■「自分のエロに限界を感じた」
――夢というのは具体的にはどんなことですか。
そのうちの1つに「小説を出すこと」がありました。
――そこから5年の時を経てセクシー女優引退を決断しました。お母さまには報告しましたか。
はい。お母さんは「そうなんや。お疲れ様」って言ってくれると思ったら「ほんまにいいの」って言われました。多分、私がすぐに決めたから、「その時の勢いで決めたんじゃないか。後から後悔しないか」って思って聞いたんだと思います。
――2026年末でのセクシー女優引退を決断した理由は。
理由は色々あるんですけど「やりきった」っていうのと、あとは、自分のエロに限界を感じた。自分の中で「1番怖いこと」って「抜けない」って思われること。だから「抜ける」って思われてるうちにやめたいなと思ったんですよ。
――スポーツ選手のような引退理由ですね。その後、小説執筆のオファーがあったわけですが、夢の1個が「小説を出す」っていうことでした。その夢が叶いましたね。
めっちゃ嬉しかったんですが、でも正直悩みましたね。「書けるかな」っていうのがすごい不安で。エッセイを書いたこともあったんですが、書く系のお仕事のときは、それ以外のことは何もできなくなって、他がおろそかになってしまうというか。エッセイで結構ひいひい言ってたから「大丈夫かな」って思ったんですよ。でもKADOKAWAさんから小説出すことなんて絶対できないし、せっかくお声をいただいてるんだから、「書きたい」と思って。
――本作では、傷つけ合いながらも求め合う“母と娘”の葛藤が描かれています。MINAMOさんは半自伝的小説を書くことで、ご自身も救われたとおっしゃっていました。具体的にはどのような部分で救われたと感じられましたか。

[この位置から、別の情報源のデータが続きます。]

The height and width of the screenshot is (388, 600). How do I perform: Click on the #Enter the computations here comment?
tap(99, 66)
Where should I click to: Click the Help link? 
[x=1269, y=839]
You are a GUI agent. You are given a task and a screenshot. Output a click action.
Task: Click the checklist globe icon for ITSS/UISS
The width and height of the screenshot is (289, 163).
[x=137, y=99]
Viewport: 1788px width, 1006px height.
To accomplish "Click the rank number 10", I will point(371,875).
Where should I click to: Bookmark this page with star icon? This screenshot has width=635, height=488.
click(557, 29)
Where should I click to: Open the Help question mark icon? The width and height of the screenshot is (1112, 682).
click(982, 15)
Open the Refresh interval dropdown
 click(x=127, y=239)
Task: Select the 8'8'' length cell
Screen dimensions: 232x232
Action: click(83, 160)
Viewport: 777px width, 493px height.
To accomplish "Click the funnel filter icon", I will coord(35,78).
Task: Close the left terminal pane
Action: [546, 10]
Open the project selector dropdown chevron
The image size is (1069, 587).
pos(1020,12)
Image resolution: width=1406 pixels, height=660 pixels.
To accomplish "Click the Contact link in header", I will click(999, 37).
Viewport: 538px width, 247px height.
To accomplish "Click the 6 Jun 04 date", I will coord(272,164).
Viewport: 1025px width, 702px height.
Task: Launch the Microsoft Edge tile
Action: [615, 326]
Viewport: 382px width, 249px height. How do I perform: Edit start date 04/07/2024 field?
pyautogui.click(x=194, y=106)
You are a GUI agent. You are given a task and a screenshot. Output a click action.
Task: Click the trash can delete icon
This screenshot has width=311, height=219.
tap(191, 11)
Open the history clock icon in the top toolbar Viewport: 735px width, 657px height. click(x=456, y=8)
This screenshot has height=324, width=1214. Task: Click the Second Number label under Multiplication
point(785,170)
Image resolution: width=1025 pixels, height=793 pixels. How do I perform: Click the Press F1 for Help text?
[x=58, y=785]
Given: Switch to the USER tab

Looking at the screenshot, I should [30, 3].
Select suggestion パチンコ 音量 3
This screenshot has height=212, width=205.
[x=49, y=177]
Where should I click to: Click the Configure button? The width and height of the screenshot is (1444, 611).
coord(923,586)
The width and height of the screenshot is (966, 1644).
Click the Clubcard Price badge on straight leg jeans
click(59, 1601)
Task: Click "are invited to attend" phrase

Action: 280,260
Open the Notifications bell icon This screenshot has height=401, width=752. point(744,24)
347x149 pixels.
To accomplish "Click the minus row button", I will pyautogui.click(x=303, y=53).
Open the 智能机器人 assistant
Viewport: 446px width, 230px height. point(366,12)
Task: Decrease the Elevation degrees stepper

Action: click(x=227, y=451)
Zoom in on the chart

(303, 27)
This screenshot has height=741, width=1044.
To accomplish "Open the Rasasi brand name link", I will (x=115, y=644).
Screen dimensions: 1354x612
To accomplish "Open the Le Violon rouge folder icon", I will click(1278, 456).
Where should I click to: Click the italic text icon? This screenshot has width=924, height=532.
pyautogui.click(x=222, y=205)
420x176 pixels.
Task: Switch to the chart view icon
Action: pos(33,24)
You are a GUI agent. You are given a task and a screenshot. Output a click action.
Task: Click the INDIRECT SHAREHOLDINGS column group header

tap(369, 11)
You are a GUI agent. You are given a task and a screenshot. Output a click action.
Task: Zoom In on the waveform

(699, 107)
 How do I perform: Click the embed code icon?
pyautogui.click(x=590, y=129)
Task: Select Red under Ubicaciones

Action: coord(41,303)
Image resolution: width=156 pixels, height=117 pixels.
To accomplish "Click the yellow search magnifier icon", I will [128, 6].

書いてるうちに、自分の中でずっと思ってたことや、勝手に抱え込んでたことが、どんどんなくなっていくんですよ。書くことで吐き出していけた感じ。だから書き終わる頃には、もう家族に対して「何も持ってない」ってなっちゃって。やっぱり小説なんで自分の気持ちだけを書くわけじゃないじゃないですか。そのときのお父さんの気持ちだったりお母さんの心情だったり。そしたら「本当はこんなことを思ってたのかな。じゃああの時にこう言ってたのは、こうだったのかな」とか考えちゃって。それで多分スッキリしたんじゃないかと。